Create an ERC20 Token using Zeppelin & EthPM

OpenZeppelin (or Zeppelin for short) is a very cool library that provides tools and examples for implementing common Ethereum/Solidity patterns.

The popular framework Truffle has connected with EthPM, a package manager for Solidity, similar to Javascript’s NPM. With Truffle, EthPM and Solidity, secure ERC20 tokens can be quickly written, tested and deployed!

Prerequisites

EthPM works as part of the Truffle framework, so first we’re going to set up a Truffle project. If you’ve already got one set up, you can skip to the next section.

If you don’t have Truffle installed yet, you need to take care of that first.
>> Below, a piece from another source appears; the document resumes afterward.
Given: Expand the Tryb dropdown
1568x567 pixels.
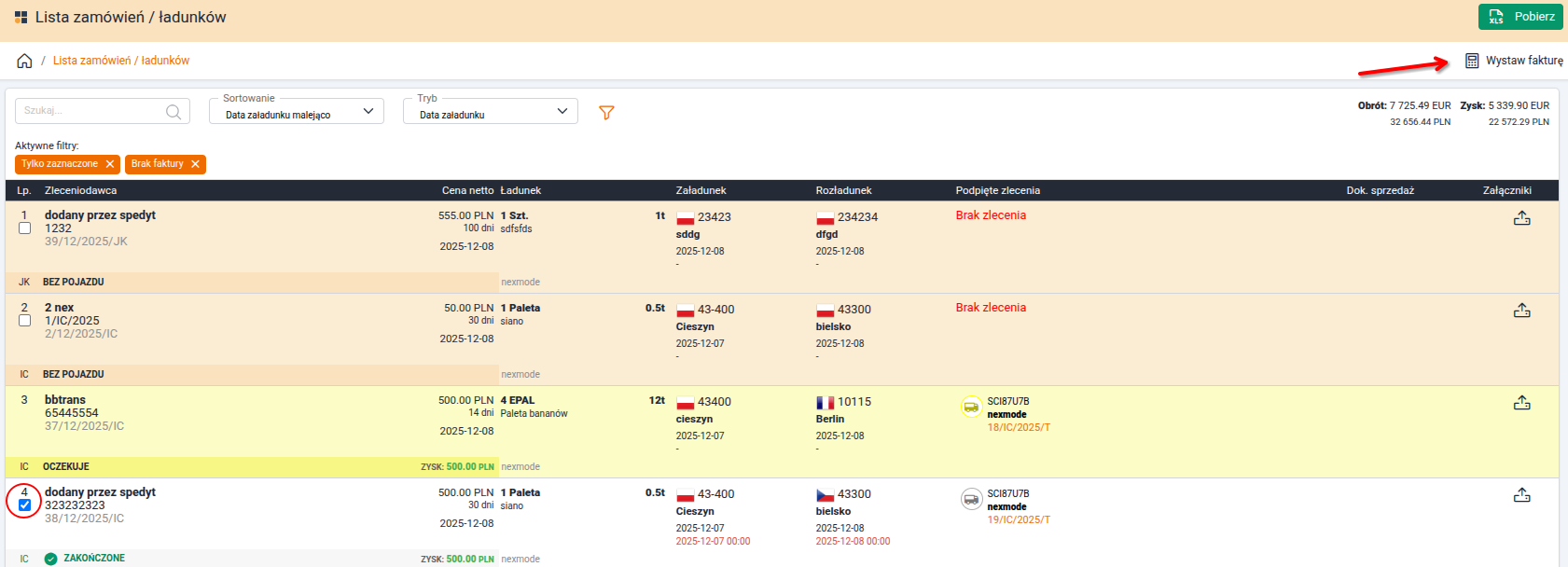Looking at the screenshot, I should [x=491, y=112].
Run the following command to install it:

npm install -g truffle

(realistically, you’re going to need to run sudo npm install -g truffle)

Now create a new directory and enter it…

mkdir ethereumProject
cd ethereumProject

…and initialize a Truffle project in this empty directory:

truffle init 

Alternatively, you can use a Truffle Box as a starting point. If you want to build a React dApp with your contract, use this:

truffle unbox react

Installing the Zeppelin package with EthPM

Unlike NPM, which is used with the eponymous npm CLI application, EthPM is built into the Truffle framework. Packages are installed using the following command:

truffle install <package name>

So for us to install Zepelin, we would use this command:

truffle install zeppelin

This adds the Zeppelin library to the new installed_contracts directory in the root of your Truffle project. You can think of installed_contracts for EthPM like node_modules for NPM.
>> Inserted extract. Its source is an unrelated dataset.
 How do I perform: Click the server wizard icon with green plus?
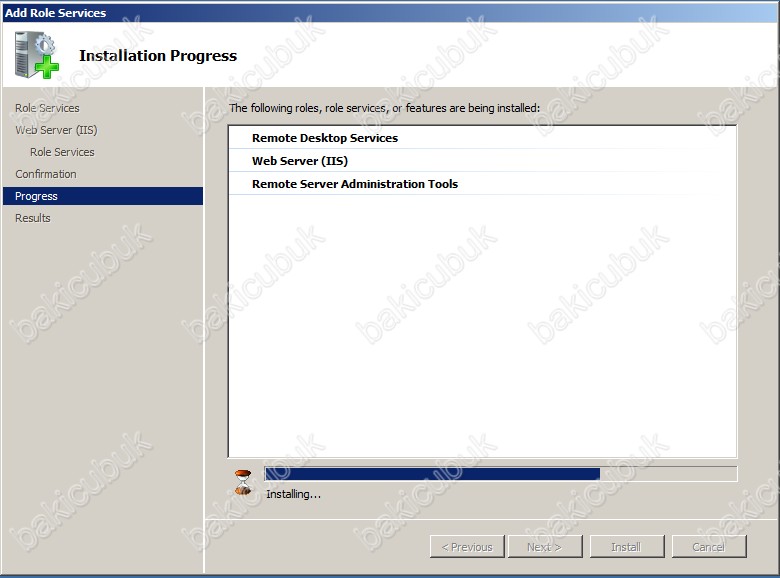tap(36, 55)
Creating ERC20 Tokens with Zeppelin

Zeppelin includes two interfaces for writing token contracts. The first is ERC20, which is the standard interface that we all love. Zeppelin also includes a contract called ERC20Basic, which is a slimmed down version version of ERC20, described in ERC179.
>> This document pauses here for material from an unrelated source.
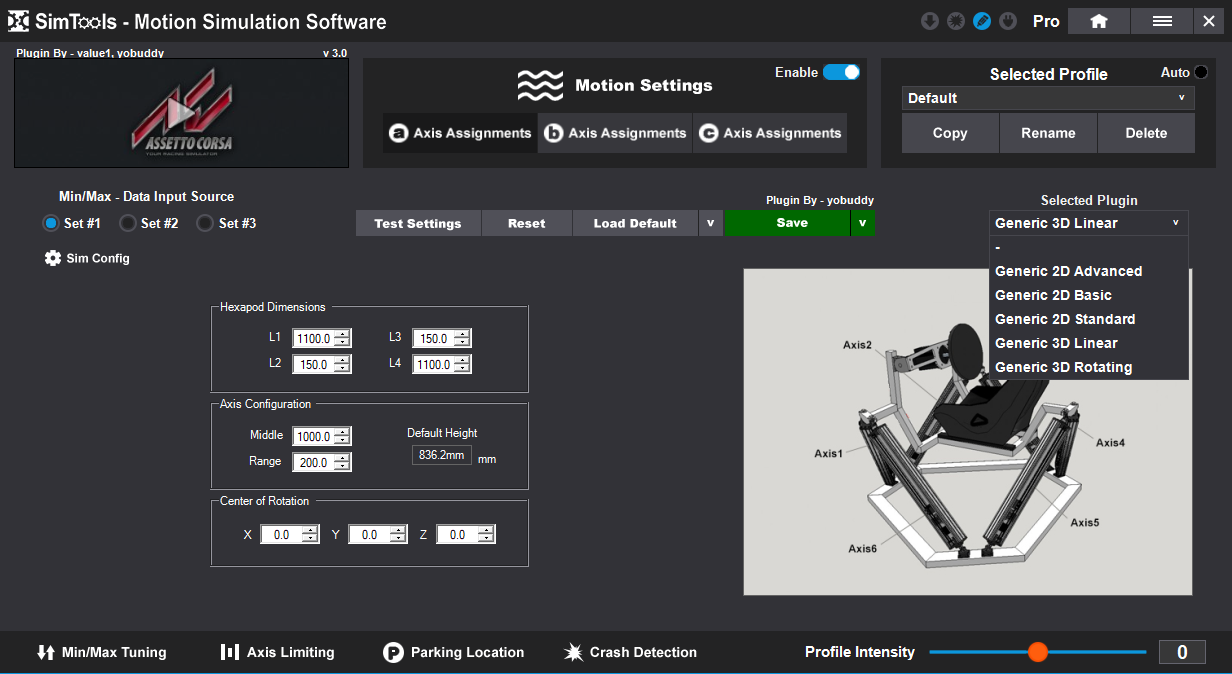Open Axis Limiting panel

pos(278,652)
The following example imports the Zeppelin ERC20 interface and uses it in our new token contract:

pragma solidity ^0.4.11;
import 'zeppelin/contracts/math/SafeMath.sol';
import 'zeppelin/contracts/token/ERC20.sol';
contract ExampleCoin is ERC20 {
  using SafeMath for uint256;
  string public symbol = "EXAMPLE";
  string public name = "ExampleCoin";
  uint8 public decimals = 18;
  mapping (address => uint256) balances;
  mapping (address => mapping (address => uint256)) allowed;
  function ExampleCoin() public {
    balances[msg.sender] = 1000 * (10 ** uint256(decimals));
    totalSupply = 1000 * (10 ** uint256(decimals));
  }
}

You’ll notice that we also imported the SafeMath library from Zeppelin and applied it to uint256. This is always a good idea to avoid overflow attacks and other errors.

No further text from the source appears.